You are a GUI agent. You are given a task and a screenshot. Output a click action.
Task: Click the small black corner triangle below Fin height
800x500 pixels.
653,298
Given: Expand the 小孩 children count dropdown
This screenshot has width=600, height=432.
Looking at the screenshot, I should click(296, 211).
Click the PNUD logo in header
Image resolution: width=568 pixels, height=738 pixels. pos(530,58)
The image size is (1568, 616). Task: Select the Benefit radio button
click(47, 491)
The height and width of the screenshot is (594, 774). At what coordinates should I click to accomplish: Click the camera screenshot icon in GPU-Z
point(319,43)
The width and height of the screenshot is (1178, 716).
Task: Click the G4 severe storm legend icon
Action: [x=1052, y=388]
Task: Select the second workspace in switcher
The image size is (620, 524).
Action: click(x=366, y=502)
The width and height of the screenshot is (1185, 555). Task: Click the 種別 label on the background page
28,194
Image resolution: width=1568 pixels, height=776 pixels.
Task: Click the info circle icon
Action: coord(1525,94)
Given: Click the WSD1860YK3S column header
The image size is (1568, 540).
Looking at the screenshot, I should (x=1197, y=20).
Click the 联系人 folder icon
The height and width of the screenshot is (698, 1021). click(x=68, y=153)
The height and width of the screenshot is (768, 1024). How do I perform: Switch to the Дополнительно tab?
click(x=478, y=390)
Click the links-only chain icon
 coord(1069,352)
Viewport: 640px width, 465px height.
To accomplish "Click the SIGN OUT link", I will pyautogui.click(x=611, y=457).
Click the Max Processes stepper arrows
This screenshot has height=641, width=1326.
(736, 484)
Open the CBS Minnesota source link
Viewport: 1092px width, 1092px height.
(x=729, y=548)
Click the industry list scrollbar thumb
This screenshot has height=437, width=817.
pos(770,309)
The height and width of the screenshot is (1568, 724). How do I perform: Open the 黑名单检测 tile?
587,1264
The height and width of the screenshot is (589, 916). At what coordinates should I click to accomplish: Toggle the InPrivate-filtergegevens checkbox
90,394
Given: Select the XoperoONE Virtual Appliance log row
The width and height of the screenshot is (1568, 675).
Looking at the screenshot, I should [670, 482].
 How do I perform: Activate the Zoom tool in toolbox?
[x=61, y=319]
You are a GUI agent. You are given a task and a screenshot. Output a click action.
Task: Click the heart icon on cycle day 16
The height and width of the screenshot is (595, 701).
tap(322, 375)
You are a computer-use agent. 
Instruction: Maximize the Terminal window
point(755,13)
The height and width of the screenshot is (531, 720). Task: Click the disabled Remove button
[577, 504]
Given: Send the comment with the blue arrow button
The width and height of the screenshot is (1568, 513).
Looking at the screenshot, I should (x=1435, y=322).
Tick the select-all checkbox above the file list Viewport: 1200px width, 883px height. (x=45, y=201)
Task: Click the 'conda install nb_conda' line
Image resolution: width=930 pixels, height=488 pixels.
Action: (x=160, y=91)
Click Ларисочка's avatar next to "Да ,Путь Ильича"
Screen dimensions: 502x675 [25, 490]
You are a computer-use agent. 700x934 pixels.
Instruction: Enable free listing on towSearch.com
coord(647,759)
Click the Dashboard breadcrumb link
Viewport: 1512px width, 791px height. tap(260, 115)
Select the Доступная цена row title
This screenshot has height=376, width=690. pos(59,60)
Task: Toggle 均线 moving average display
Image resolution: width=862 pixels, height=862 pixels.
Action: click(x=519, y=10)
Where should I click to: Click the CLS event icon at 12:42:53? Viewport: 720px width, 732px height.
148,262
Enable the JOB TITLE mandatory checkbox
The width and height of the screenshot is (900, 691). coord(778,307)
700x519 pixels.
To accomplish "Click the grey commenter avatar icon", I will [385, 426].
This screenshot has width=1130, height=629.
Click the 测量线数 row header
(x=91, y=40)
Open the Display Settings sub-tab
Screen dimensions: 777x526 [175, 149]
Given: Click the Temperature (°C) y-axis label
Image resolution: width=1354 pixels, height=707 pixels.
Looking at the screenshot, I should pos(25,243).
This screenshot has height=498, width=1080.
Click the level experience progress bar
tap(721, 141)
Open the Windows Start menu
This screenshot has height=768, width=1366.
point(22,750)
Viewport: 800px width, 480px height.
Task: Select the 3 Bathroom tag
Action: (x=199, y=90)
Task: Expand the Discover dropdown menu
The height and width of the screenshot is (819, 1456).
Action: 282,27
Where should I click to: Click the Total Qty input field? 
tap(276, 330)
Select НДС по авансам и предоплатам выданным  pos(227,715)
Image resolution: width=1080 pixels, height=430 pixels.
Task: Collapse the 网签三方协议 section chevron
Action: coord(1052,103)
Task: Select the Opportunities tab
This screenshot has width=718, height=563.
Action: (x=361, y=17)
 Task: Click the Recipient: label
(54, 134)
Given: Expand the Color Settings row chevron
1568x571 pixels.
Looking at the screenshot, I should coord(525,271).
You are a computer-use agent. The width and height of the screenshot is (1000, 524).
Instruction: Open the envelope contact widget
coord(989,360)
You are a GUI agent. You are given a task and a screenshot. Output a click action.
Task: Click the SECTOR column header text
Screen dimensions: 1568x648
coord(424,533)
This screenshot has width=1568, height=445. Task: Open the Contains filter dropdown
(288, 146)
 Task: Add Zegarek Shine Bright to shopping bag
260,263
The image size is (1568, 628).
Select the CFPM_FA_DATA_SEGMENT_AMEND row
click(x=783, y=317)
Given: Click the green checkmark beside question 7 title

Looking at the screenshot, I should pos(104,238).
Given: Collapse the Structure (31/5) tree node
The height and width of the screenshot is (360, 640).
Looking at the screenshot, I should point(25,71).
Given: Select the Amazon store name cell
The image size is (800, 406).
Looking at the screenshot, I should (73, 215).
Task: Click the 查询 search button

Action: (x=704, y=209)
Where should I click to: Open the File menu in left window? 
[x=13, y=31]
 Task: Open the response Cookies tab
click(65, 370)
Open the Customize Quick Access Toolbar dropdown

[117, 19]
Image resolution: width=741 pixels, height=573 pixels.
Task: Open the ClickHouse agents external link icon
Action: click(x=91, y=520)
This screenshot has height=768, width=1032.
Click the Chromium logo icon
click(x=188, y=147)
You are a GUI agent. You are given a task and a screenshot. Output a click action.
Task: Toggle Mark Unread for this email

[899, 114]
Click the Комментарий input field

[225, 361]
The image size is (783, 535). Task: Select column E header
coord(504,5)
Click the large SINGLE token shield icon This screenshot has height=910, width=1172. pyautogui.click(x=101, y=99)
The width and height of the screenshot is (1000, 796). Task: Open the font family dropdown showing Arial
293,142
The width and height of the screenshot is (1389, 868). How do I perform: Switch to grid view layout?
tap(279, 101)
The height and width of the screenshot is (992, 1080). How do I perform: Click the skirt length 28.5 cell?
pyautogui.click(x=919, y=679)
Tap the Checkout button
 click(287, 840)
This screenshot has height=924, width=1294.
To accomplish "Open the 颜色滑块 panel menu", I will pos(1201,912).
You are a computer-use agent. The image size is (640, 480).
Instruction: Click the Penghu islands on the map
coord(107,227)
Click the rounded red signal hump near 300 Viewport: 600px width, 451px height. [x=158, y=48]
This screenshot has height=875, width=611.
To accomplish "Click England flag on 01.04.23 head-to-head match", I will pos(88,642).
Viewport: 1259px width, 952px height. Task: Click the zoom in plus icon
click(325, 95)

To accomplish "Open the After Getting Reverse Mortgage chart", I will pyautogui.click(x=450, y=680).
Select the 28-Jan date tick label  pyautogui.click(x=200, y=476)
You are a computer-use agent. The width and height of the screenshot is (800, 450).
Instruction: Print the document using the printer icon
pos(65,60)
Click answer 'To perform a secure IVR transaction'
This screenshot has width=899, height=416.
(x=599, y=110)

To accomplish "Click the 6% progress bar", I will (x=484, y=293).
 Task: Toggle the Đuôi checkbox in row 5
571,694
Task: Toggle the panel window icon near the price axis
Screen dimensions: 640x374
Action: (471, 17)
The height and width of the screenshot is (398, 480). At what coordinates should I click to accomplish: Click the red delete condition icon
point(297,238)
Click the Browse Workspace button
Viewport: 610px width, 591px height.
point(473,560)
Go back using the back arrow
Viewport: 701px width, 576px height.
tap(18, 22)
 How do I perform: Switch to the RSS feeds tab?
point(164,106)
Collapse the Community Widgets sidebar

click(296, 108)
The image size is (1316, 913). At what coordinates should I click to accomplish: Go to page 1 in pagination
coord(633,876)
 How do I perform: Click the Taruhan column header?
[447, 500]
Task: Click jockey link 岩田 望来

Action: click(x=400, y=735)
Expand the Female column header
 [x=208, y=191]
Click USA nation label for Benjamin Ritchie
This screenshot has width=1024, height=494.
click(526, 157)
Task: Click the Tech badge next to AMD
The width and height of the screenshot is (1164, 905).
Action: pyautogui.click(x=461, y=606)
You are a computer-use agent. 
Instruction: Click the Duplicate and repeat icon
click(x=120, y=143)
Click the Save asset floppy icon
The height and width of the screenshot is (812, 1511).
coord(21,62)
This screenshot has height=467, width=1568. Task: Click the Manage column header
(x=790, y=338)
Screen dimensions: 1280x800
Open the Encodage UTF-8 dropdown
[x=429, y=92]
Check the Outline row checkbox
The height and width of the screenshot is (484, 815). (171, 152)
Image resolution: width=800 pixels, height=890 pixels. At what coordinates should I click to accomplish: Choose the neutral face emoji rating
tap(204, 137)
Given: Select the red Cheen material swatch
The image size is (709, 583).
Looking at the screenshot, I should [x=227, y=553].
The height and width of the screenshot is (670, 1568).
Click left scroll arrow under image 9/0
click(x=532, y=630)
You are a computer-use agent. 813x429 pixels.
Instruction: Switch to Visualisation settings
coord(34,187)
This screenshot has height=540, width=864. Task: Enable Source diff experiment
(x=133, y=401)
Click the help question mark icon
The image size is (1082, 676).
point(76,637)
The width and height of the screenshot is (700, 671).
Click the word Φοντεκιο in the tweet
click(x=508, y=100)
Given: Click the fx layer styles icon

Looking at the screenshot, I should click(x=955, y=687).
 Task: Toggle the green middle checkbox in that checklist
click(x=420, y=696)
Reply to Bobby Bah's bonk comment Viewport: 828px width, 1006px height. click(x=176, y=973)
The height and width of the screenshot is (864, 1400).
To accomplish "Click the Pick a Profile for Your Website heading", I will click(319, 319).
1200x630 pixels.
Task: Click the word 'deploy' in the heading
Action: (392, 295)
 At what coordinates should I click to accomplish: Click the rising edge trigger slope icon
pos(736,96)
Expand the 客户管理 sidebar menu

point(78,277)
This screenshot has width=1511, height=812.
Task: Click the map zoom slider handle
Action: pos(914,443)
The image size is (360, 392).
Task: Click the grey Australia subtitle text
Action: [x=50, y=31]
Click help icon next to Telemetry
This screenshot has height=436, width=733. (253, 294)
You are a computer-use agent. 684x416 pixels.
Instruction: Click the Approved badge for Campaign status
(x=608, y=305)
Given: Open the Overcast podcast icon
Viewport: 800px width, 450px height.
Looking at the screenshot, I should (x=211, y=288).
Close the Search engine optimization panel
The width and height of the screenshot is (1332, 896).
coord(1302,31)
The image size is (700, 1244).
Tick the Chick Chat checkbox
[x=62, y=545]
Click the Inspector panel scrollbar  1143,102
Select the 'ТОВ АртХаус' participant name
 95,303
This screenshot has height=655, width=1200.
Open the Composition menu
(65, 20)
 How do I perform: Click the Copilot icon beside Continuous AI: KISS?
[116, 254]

◇ ◇ ◇ ◇

**How to complete this task**
Output should match, line for line, the stretch of the material above from the line holding "This screenshot has width=1130, height=629." through the line holding "This screenshot has height=498, width=1080.".

**Answer space**
This screenshot has width=1130, height=629.
Click the 测量线数 row header
(x=91, y=40)
Open the Display Settings sub-tab
Screen dimensions: 777x526 [175, 149]
Given: Click the Temperature (°C) y-axis label
Image resolution: width=1354 pixels, height=707 pixels.
Looking at the screenshot, I should pos(25,243).
This screenshot has height=498, width=1080.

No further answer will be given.